Bad news is always a bit surreal until it sinks in. I don't know if I quite believed my brother had died when Mark told me.
I don't remember how we got packed, only laying in a daze telling the nurses my IV needed to go faster because I needed to leave for my brother's funeral.
Then, we were there. The familiar Kansas plains stretched on in bright sun as if everything was right in the world. Some part of me expected I would see him, well as ever once we arrived.
Settled at my mother's house, he never walked in to spend the evening with us like he usually did.
That's when I knew what my eyes needed to see. I set out with my hubs to drive to Ben's house, needing to be surrounded by everything that reminded me of him. Maybe this was all a dream and I will walk into his kitchen and see him pouring hot sauce on something, or cleaning silvery meat from a successful day's fishing trip.
It was night, and his house had a dark stillness to it. All was quiet except the usual cracking of the aged deck beneath our feet. That's when my eyes saw it, and my heart started to believe it . . . The bookmarks of the horrible thing that brought us here.
His window smashed by the first rescuers trying to make their way to him, and once inside, the air felt thin, watery, lifeless. There was no warm assurance that the nightmare was over.
His toil-stained caps that hung waiting across the dining room, because what bachelor wouldn't?
The cluttered bookcase where his firefighter books slumped, tattered by his earnest ambition to one day brave the hot flames and quench to victory its fiery talons. The pulse of his passion for fire now blood-drained, left slouching in frayed pages of blank words.

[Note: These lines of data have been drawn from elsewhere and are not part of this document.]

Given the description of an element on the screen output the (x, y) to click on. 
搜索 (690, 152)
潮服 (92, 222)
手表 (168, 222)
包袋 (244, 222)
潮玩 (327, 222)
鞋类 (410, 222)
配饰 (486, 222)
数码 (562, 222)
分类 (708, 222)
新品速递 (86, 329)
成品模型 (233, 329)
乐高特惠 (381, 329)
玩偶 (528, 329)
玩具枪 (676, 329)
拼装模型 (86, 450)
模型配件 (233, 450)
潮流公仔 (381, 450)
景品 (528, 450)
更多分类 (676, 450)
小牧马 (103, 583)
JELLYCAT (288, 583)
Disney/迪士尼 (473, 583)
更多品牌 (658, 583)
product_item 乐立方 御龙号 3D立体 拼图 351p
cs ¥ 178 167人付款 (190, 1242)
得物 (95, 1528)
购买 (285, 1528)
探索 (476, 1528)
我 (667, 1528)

I knelt at the place where he died, arms spread wide, an empty embrace held closed-fisted by his absence.
Walking into his bedroom it seemed he had simply hurried off to work, not gone forever. His sheets and pillow still rumpled from a night's rest, as he wasn't expecting visitors. For a seemingly unending clock face of minutes I sat soaking up the essence of him. Looking at the strips of all that he put his life into. So many memories, happy, joyous, tender, but still mirrored by a veil of heartbreak.
The realness my eyes took in was stored to solidify these truths once my heart is able. For now it has been too much. The pictures, the music, the seeing him still and breathless rakes too deep a hurt to occupy my emotions. I scarce can think of it because it hurts so profoundly that fears rises and unease comes crippling to shatter my soul. There's just not time for that, I have to be solid for so much more.
There will come a day of facing it head on, of grappling with what's left and realizing what never will be. That day I will stand strong and feel all that I feel and not run; let loose the gravel that binds heavy with my sadness. This day however, I can't think on the pain, I have to only gratify the knowledge of his current wholeness, and acceptance, and rejoicing as he is no longer weighed down by this world. I imagine the tenderness with which he scooped up my small daughter and held her close in the city of light, waiting for our homecoming. My heart longs deeply for that day.
For now, days hammer on, and I still my heart-screams to focus on the ones who need me present. Soaking up every memory made, thanking for the ordinary amazing graces that soothe the emptiness, and walking, walking stranger-like through this world that is not my home.